If a build takes longer than a certain threshold, developers switch tasks, meaning that reducing build time from, say, 30 to 20 minutes doesn’t directly translate to a 10-minute productivity gain. The real impact depends on what else the developer did during the build and how long it takes to resume the original task. He concludes that these non-linearities and qualitative shifts, common in psychology, are crucial to understanding developer productivity and reactions to changes in build latency.
In addition, the aforementioned Google paper states two primary problems that are likely to affect any survey program: increasing survey length and decreasing response rate.
To address the survey length, Google decided to keep a subset of high-level questions focused on productivity, satisfaction, velocity, quality, and flow and occasionally shorten the survey by removing redundant or obsolete questions. This made a significant change for smaller developer groups’ surveys, removing more specific questions in favor of more general questions that better support company-wide decisions.

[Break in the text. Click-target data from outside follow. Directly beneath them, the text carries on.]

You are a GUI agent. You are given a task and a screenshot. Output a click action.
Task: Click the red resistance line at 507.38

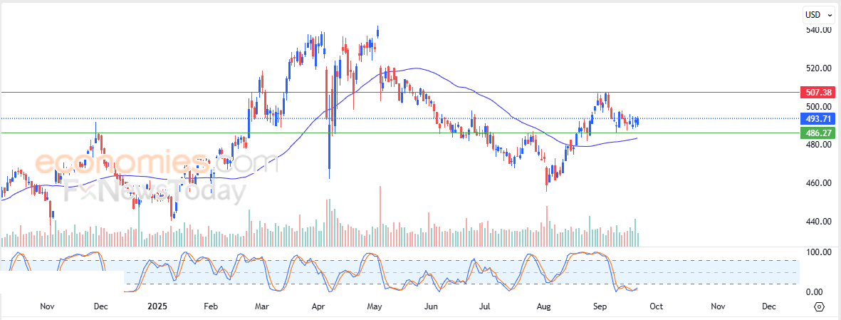coord(399,93)
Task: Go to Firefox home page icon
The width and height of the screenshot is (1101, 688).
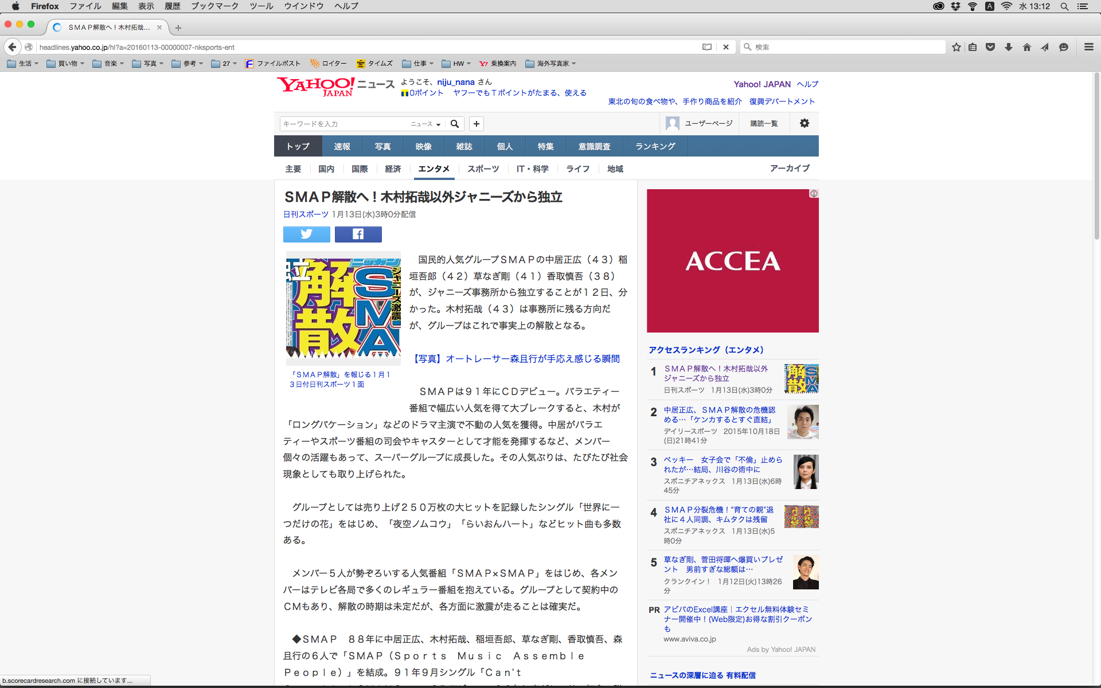Action: tap(1026, 47)
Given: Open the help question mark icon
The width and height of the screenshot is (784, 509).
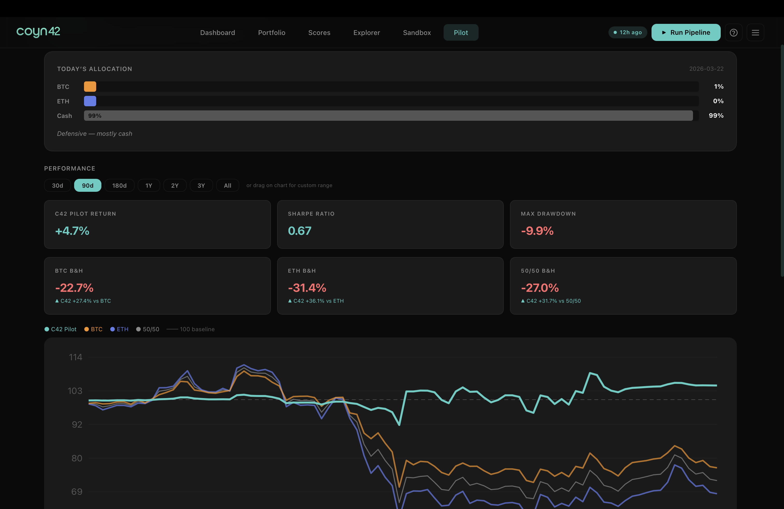Looking at the screenshot, I should [733, 33].
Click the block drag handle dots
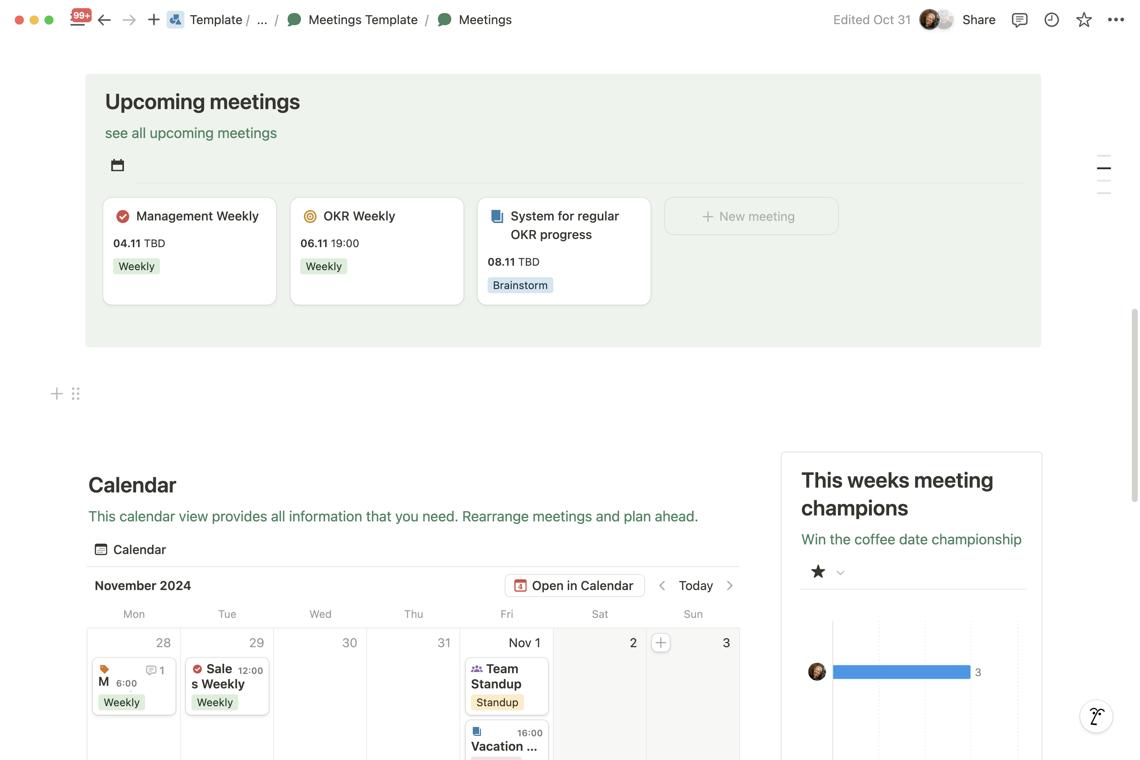Screen dimensions: 1140x760 point(76,394)
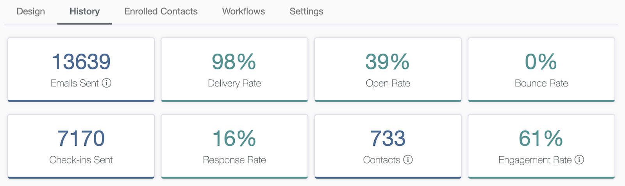
Task: Click the Open Rate label
Action: 388,83
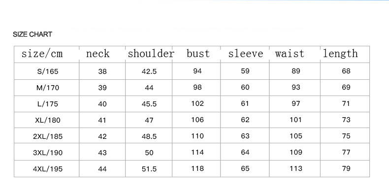Select bust value 102 in L row
This screenshot has height=195, width=389.
pyautogui.click(x=197, y=103)
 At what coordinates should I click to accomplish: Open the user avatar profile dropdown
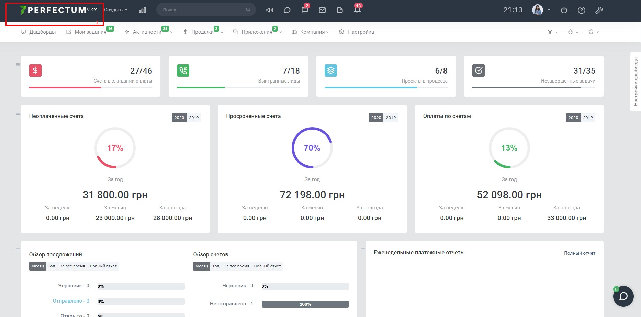pyautogui.click(x=541, y=10)
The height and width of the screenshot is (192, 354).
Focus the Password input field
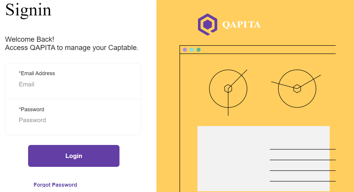pyautogui.click(x=73, y=120)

To combat decreasing response rates, they employed two strategies: sampling and transparency. By splitting the developer population into three random groups and surveying each group quarterly, they reduced the frequency with which each engineer is surveyed, ensuring a large enough sample size for statistical analysis. Additionally, they enhanced transparency and continued participation by distributing a widely accessible quarterly summary report detailing what is measured and how feedback is utilized.
How to get better at measuring dev productivity?
So, what are the key points to take from their experience?
- Use mixed methods. As we already covered, use multiple methods to measure each aspect of developer productivity. No data source is the ultimate truth; it is necessary to use both quantitative and qualitative data to get comprehensive and validated results. Quantitative data includes logs and behavioral data, while qualitative data comes from diary studies, surveys, and interviews.
- Enable collaboration and multidisciplinary approach. Make sure people who conduct research are equipped with knowledge about quantitative and qualitative methods. Also, enable them to consult freely with multiple other teams and internal experts when necessary. Checking in with developers is a must!
- Watch out for discrepancies. Sometimes, even using different metrics to measure the same thing won’t help you if developers’ input or log data were off in the first place. You will, however, notice that something doesn’t add up in the data. Make sure to investigate properly when you see discrepancies. There is usually a reason.
- Take reliability and scalability into account. Cross-check methods and their findings to ensure reliability across different data sources, especially for qualitative methods. Take advantage of quantitative methods, as these can be passively collected from all developers without additional effort.